I have numerous .csv files, that I have save in one folder on my PC. Then, I create a list of theses dataset as follows:
> file_list <- list.files()
> file_list
[1] "ABWAbwut50.csv" "ABWEinfam50.csv" "ABWFeldwaldasph50.csv" "ABWGarage50.csv"
[5] "ABWGemeindestr50.csv" "ABWHotel50.csv" "ABWInd50.csv" "ABWIntflaechen50.csv"
[9] "ABWKantonsstr50.csv" "ABWMehrfam50.csv" "ABWNutzwald50.csv" "ABWSchutzwald50.csv"
[13] "ABWstahlmitvieh50.csv" "ABWStromut50.csv" "ABWWeideland50.csv"
The .csv file sontain identical columns, decimals use .
, columns are separated by ;
. I tried to combine these datasets using following code:
for (file in file_list){
if (!exists("dataset")){
dataset <- read_delim(file, ";", escape_double = FALSE, trim_ws = TRUE)
}
}
dataset
but it only reads the first file. How can I get it to combine all 15 .csv files into one data frame?

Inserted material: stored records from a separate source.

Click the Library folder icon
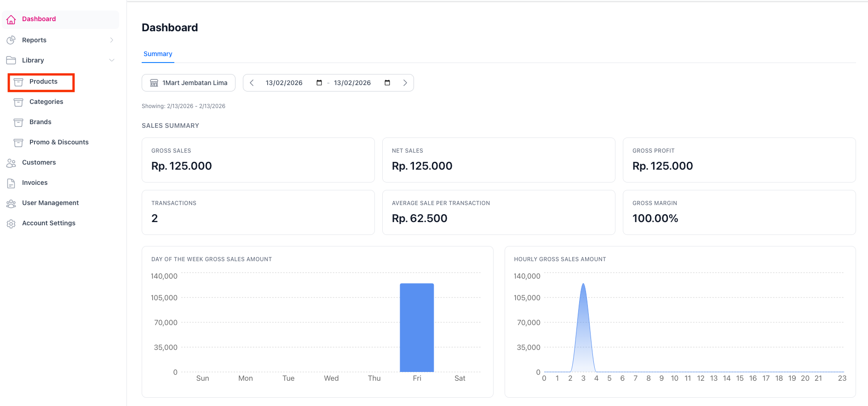868x406 pixels. point(11,60)
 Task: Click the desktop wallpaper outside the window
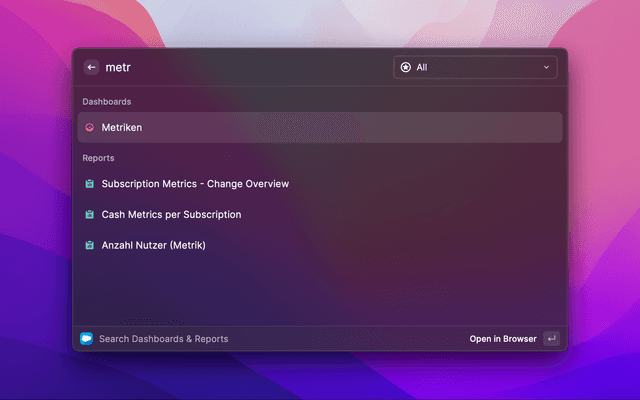click(600, 200)
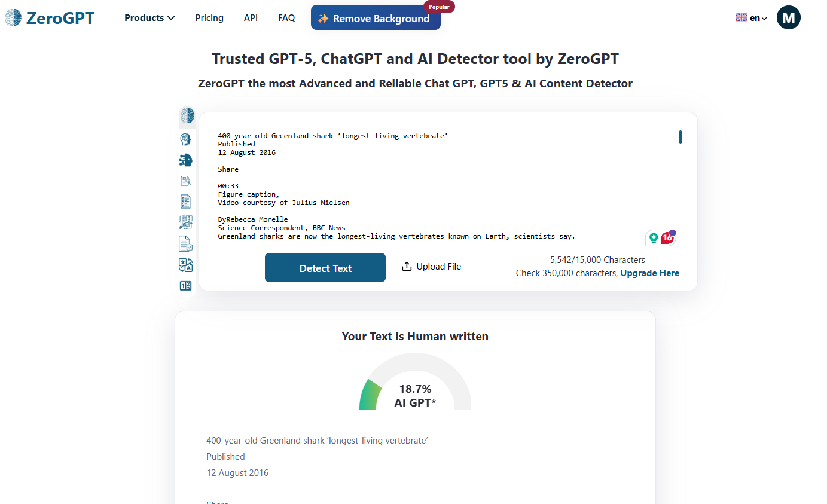Viewport: 827px width, 504px height.
Task: Open the checklist document summarizer icon
Action: 185,201
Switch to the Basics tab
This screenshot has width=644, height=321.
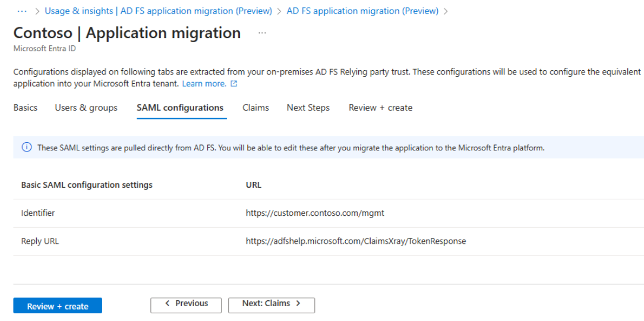pyautogui.click(x=26, y=108)
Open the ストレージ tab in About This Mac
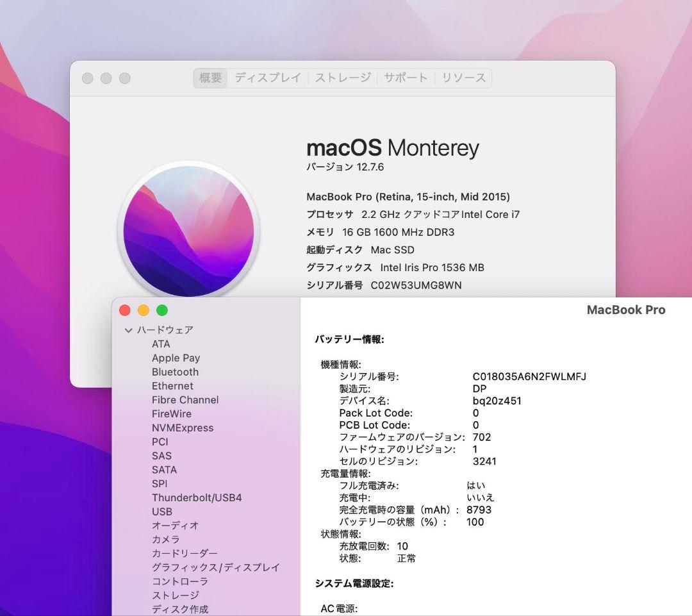 (342, 78)
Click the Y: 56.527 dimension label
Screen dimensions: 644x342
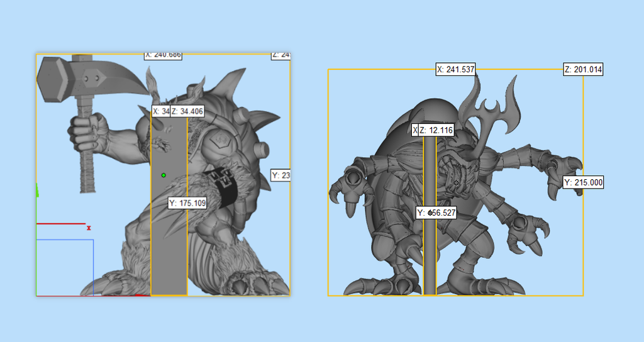(x=436, y=212)
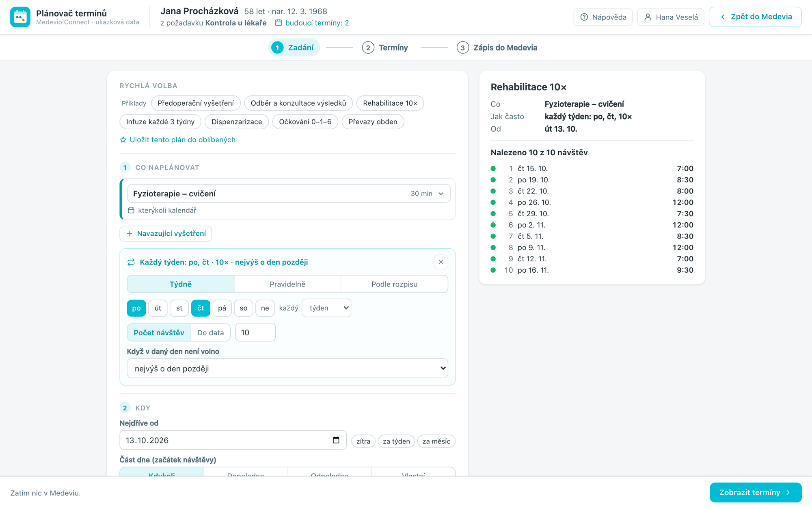Select the Rehabilitace 10× quick choice chip

390,103
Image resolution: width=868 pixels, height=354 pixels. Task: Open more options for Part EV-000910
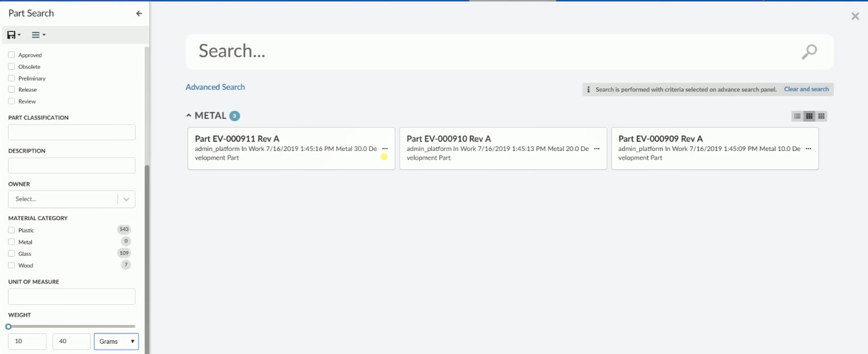(x=596, y=149)
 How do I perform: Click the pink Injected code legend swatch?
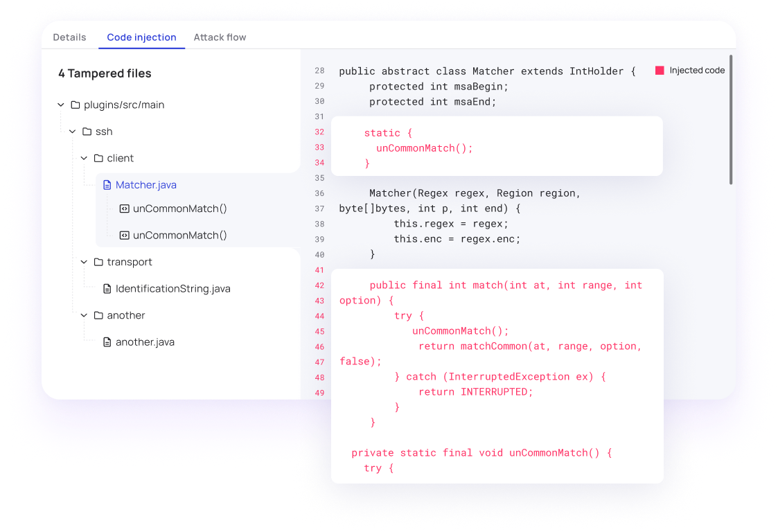[660, 71]
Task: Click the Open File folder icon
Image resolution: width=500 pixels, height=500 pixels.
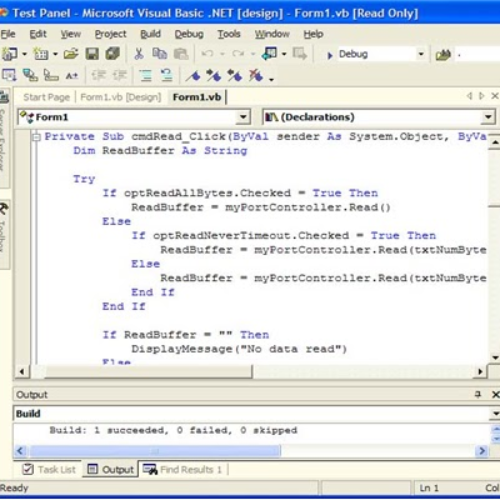Action: click(x=71, y=54)
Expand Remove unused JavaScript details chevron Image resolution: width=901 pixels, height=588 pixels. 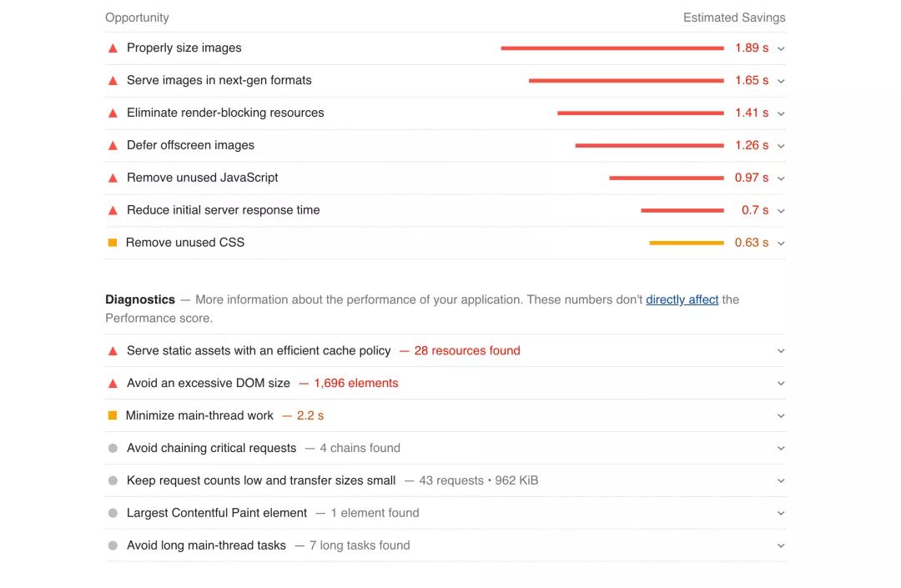point(781,178)

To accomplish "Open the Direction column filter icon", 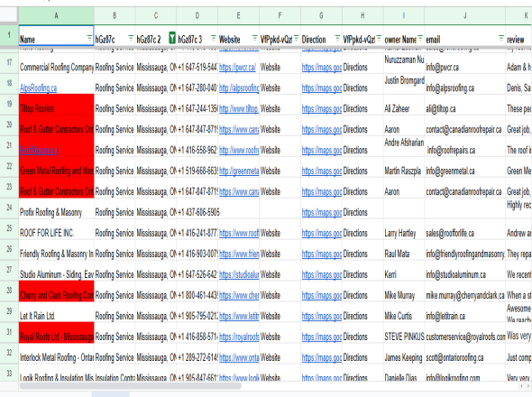I will [x=337, y=38].
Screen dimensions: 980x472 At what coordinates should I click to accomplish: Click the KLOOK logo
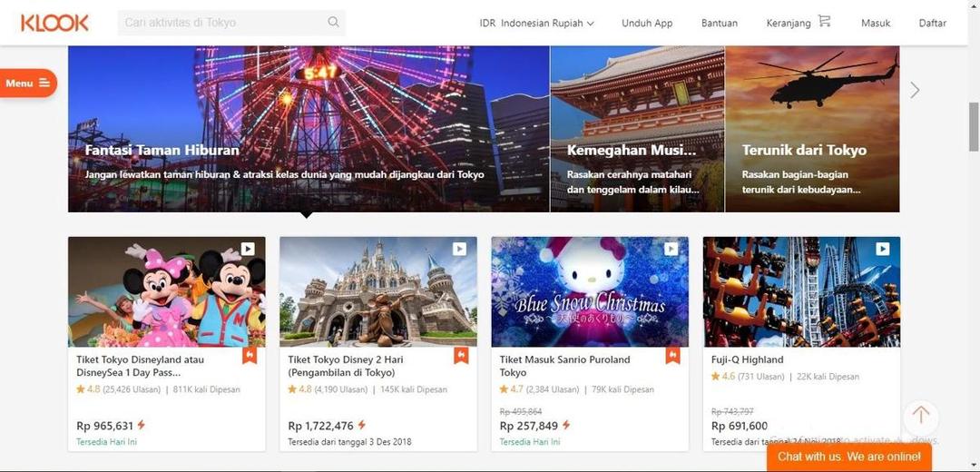pyautogui.click(x=54, y=23)
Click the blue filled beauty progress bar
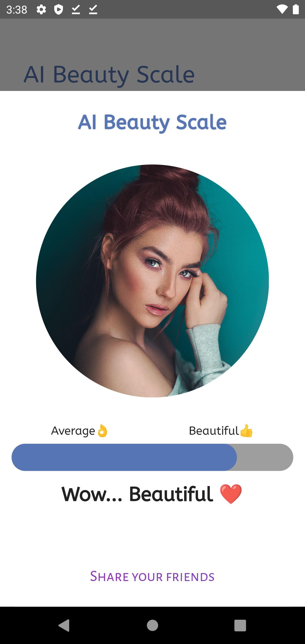The image size is (305, 644). point(124,457)
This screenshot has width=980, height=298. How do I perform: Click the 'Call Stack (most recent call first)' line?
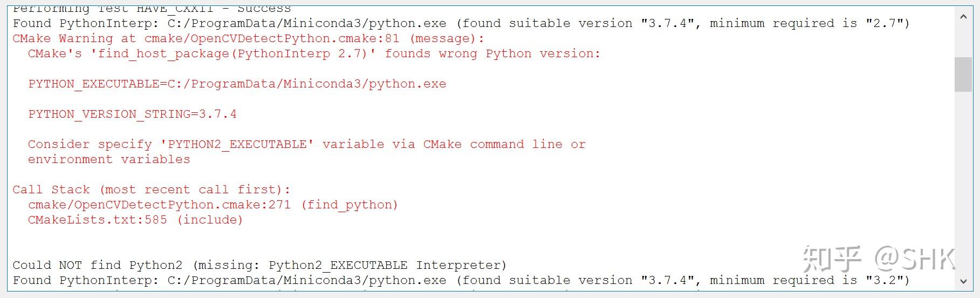click(151, 190)
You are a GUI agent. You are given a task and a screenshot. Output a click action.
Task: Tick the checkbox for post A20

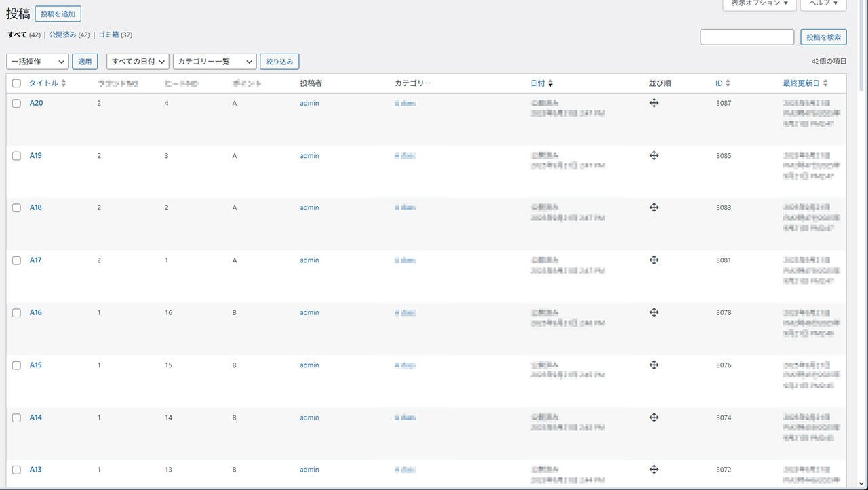[17, 104]
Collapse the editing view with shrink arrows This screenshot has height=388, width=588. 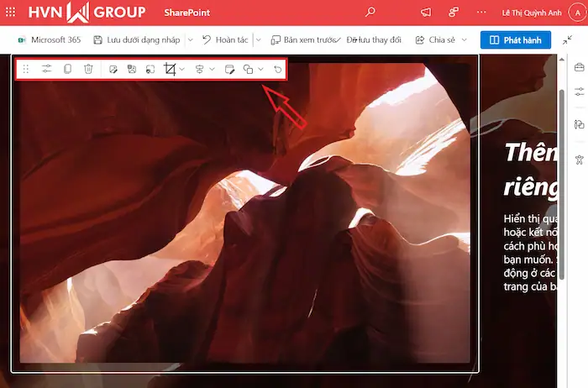point(567,39)
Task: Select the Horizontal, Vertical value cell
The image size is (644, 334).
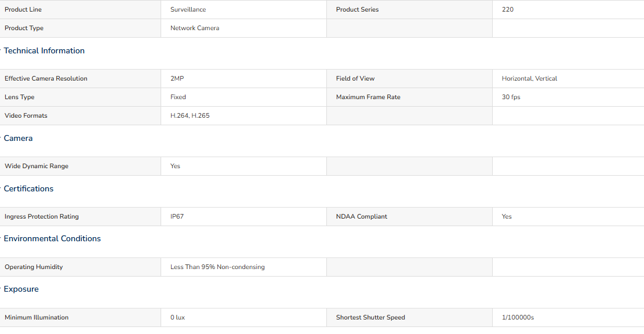Action: [568, 78]
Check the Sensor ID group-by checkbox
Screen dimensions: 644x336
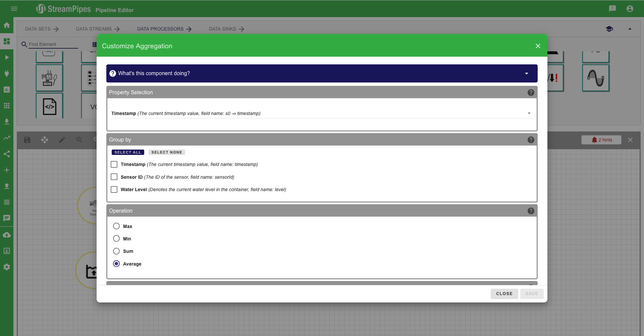pyautogui.click(x=114, y=177)
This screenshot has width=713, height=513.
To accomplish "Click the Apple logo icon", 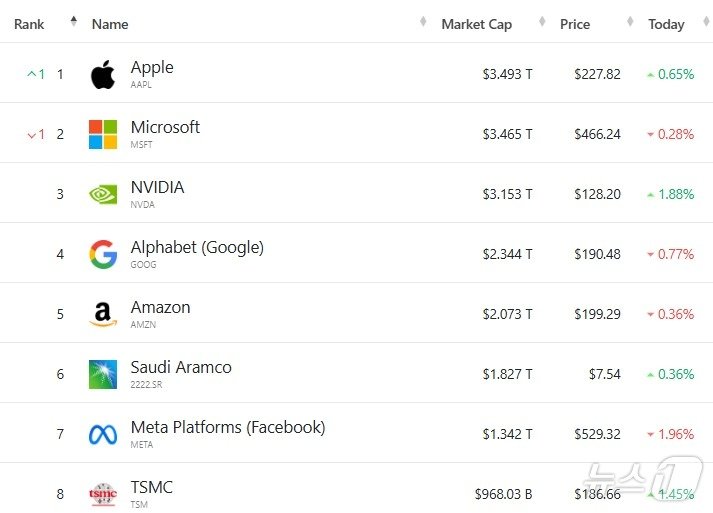I will (x=103, y=74).
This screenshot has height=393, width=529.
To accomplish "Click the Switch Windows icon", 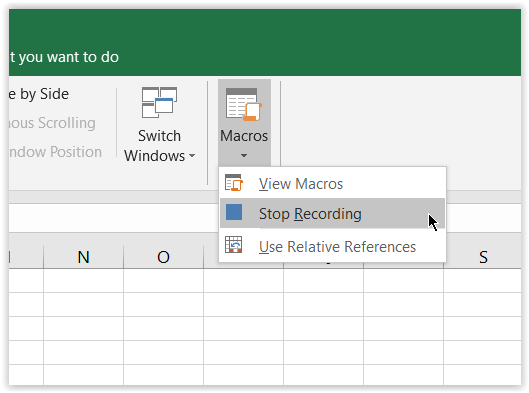I will [x=159, y=102].
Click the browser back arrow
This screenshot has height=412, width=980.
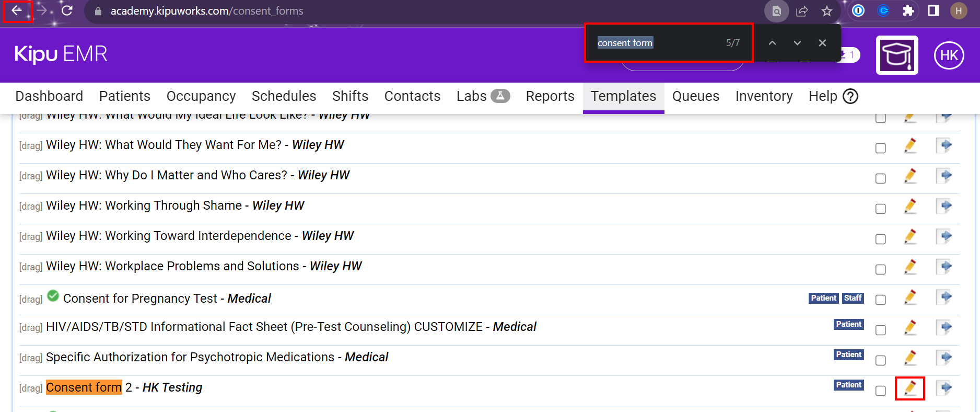tap(17, 11)
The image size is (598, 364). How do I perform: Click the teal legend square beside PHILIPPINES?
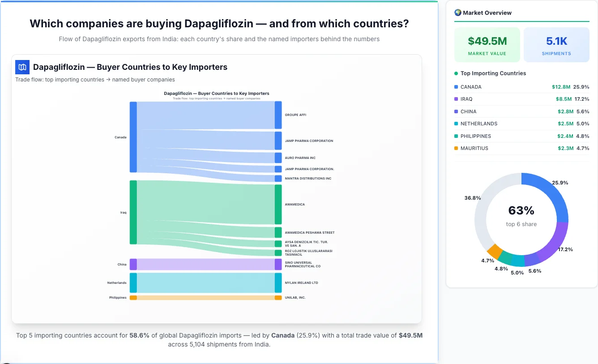[x=456, y=136]
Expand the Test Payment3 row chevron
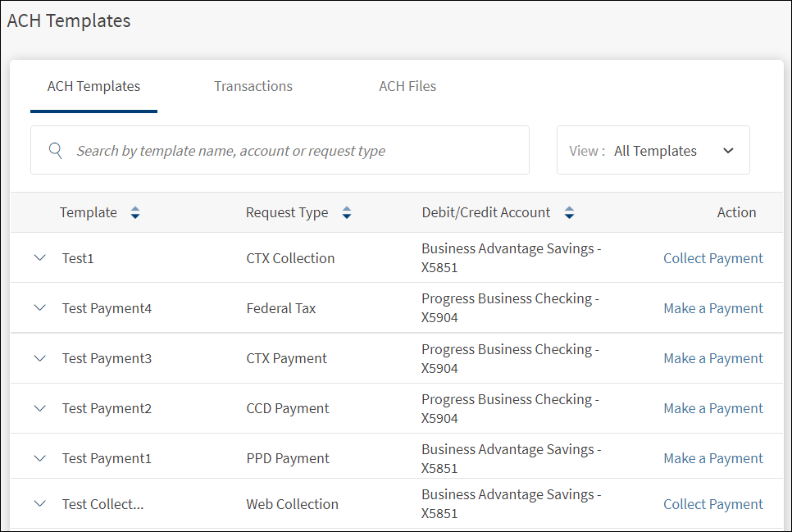 pyautogui.click(x=40, y=358)
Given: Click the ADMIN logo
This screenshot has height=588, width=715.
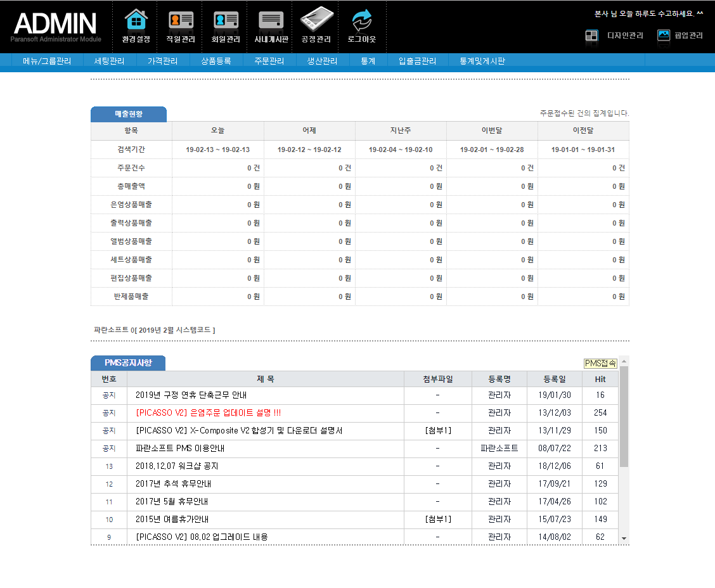Looking at the screenshot, I should coord(56,25).
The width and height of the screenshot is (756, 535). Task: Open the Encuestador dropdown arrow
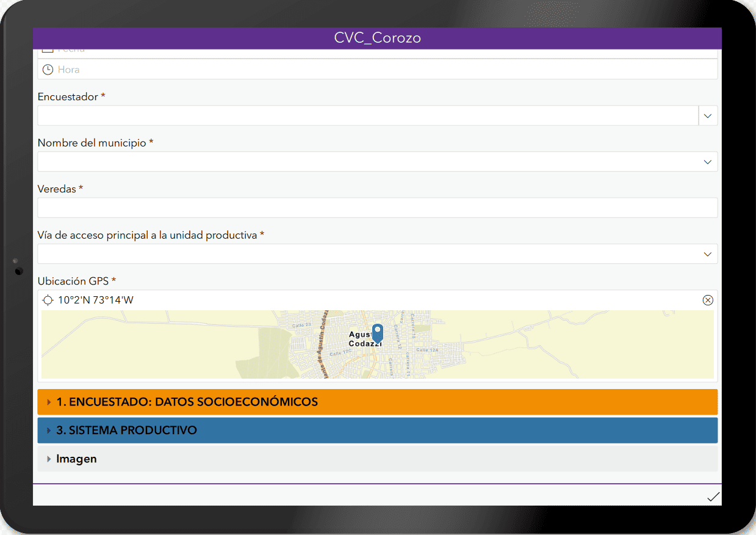[707, 115]
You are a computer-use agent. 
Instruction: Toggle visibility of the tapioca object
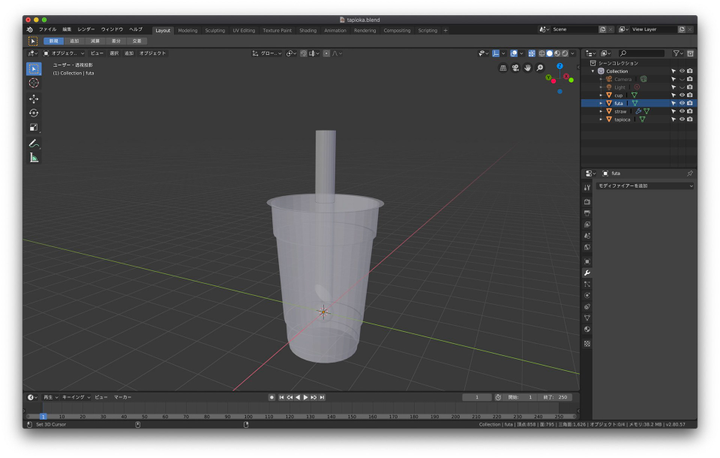(682, 119)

when I run different code i got the following error message:
> View(dataset)
> dataset <- do.call("rbind",lapply(file_list,
+ FUN=function(files){read.table(files,
+ header=TRUE, sep=";")}))
Show Traceback
Rerun with Debug
Error in scan(file = file, what = what, sep = sep, quote = quote, dec = dec, :
line 103 did not have 8 elements
I assume something went wrong and one of the files (actually I know its only couple of rows within a file) has only 7 columns instead of 8. I do not want to be looking into every file separately to try to find if there is some anomaly. How can I have these lines that do not follow the pattern removed automatically?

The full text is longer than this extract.